Isto não significa, porém, que a personalidade do arguido, as suas condições de vida, a conduta anterior e posterior ao facto punível e as circunstâncias deste, permitam uma prognose particularmente impressiva e sustentada de que o arguido logrará reintegrar-se socialmente, mediante o cumprimento de pena não privativa da liberdade.
Pesam negativamente neste prognóstico, a fragilidade da sua situação pessoal e profissional e as caraterísticas de personalidade refletidas no relatório social, de que se transcrevem, pelo seu detalhe e relevância, parte das conclusões:
- « Ao nível dos fatores de risco são de destacar: meio social de inserção problemático, identificação e sintonia com grupos de pares com trajetos desviantes, interrupção da escolaridade (abaixo do nível obrigatório) e experiências laborais ainda incipientes. A estes factores somam-se a imaturidade do arguido e lacunas ao nível do pensamento crítico e sequencial. Do ponto de vista dos fatores protetores são de relevar o atual enquadramento familiar do arguido (constituído pela mãe, padrasto e irmãos), a motivação para evoluir para uma situação laboral e económica que lhe permita assegurar progressivamente a sua autonomia e, ainda, o que se considera fundamental, a motivação para o tratamento da problemática aditiva e o melhorar a avaliação crítica do seu percurso pessoal e as opções de vida futura».
Para além disso, contrariamente ao que se afirma na motivação de recurso, a confissão dos factos é praticamente irrelevante no caso presente, dado que o arguido foi detido em flagrante delito, do mesmo modo que não se provou o alegado arrependimento do arguido, bem como qualquer colaboração com as autoridades, nomeadamente quanto a outros eventuais responsáveis, apesar de ser o próprio a afirmar na sua motivação de recurso que foi instrumentalizado para “fazer passar” a droga para o território nacional e que as verdadeiras “cabeças” do transporte de droga ficaram totalmente impunes nestes autos.
A tudo isto acresce que apesar de não ter sido anteriormente condenado, já lhe foi aplicada suspensão provisória do processo pelo crime de tráfico de menor gravidade, como se refere no relatório social para a determinação da sanção, bem a circunstância de ser consumidor de produtos estupefacientes, pelo que se impõe concluir que, mesmo no plano das exigências de prevenção especial, os autos não espelham um quadro que permitisse concluir com a segurança exigível que a suspensão da execução da pena seria suficiente para afastar o arguido da criminalidade.
Assim, tendo presentes as exigências de prevenção geral positiva supra apontadas e as fragilidades verificadas na personalidade e modo de vida do arguido, que não deixam de revelar igualmente ponderosas necessidades de prevenção especial, julga-se improcedente o presente recurso, mantendo-se integralmente o acórdão condenatório recorrido.


III. Dispositivo

Nesta conformidade, acordam os Juízes na Secção Criminal do Tribunal da Relação de Évora em negar provimento ao recurso interposto pelo arguido, DFCF, mantendo-se integralmente o acórdão recorrido.
Custas pelo arguido, fixando-se em 3 UC a taxa de justiça devida

Évora, 8 de setembro de 2015
(Processado em computador.

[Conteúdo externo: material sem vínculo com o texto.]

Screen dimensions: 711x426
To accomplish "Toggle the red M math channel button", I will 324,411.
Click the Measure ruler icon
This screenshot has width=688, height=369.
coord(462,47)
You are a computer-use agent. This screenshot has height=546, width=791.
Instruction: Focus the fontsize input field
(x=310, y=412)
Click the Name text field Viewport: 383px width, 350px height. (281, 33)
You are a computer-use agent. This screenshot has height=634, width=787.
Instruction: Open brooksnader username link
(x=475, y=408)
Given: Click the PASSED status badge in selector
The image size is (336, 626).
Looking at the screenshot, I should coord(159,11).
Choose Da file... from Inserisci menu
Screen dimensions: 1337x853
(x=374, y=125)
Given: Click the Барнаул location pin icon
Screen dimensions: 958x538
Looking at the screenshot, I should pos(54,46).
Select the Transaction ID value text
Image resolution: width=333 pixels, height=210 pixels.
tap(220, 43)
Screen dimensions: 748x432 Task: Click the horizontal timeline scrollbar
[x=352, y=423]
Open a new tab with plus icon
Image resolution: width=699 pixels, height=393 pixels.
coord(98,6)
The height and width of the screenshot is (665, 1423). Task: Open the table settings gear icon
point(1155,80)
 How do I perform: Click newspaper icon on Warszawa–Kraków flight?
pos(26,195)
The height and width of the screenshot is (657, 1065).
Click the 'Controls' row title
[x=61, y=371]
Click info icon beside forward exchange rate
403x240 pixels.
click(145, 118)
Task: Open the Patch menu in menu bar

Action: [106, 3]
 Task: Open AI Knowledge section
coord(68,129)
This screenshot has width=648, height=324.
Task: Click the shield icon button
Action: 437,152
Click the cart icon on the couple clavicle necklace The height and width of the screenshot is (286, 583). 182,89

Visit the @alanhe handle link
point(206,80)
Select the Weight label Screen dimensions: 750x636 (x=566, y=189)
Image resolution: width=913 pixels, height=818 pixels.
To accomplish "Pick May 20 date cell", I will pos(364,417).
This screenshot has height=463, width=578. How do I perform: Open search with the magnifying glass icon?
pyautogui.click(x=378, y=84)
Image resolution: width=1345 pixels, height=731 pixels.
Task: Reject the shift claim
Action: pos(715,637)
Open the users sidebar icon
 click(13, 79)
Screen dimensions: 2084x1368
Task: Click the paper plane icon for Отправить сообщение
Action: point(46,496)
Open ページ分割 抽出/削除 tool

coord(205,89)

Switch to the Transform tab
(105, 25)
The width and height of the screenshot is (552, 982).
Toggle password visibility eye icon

Revisto pelo relator)

António João Latas

Carlos Jorge Berguete
_____________________________________________
[1] Cfr. nº6 do Preâmbulo do Código Penal, aprovado pelo Dec-lei 400/82 de 23 de Setembro.
Na jurisprudência podem ver-se, para além do Ac STJ de 03.03.2005 acessível em www.dgsi.pt – relator Henriques Gaspar, Processo nº 04P4706, ), o Ac STJ de 18.06.1997, CJ STJ V/T.II p. 245.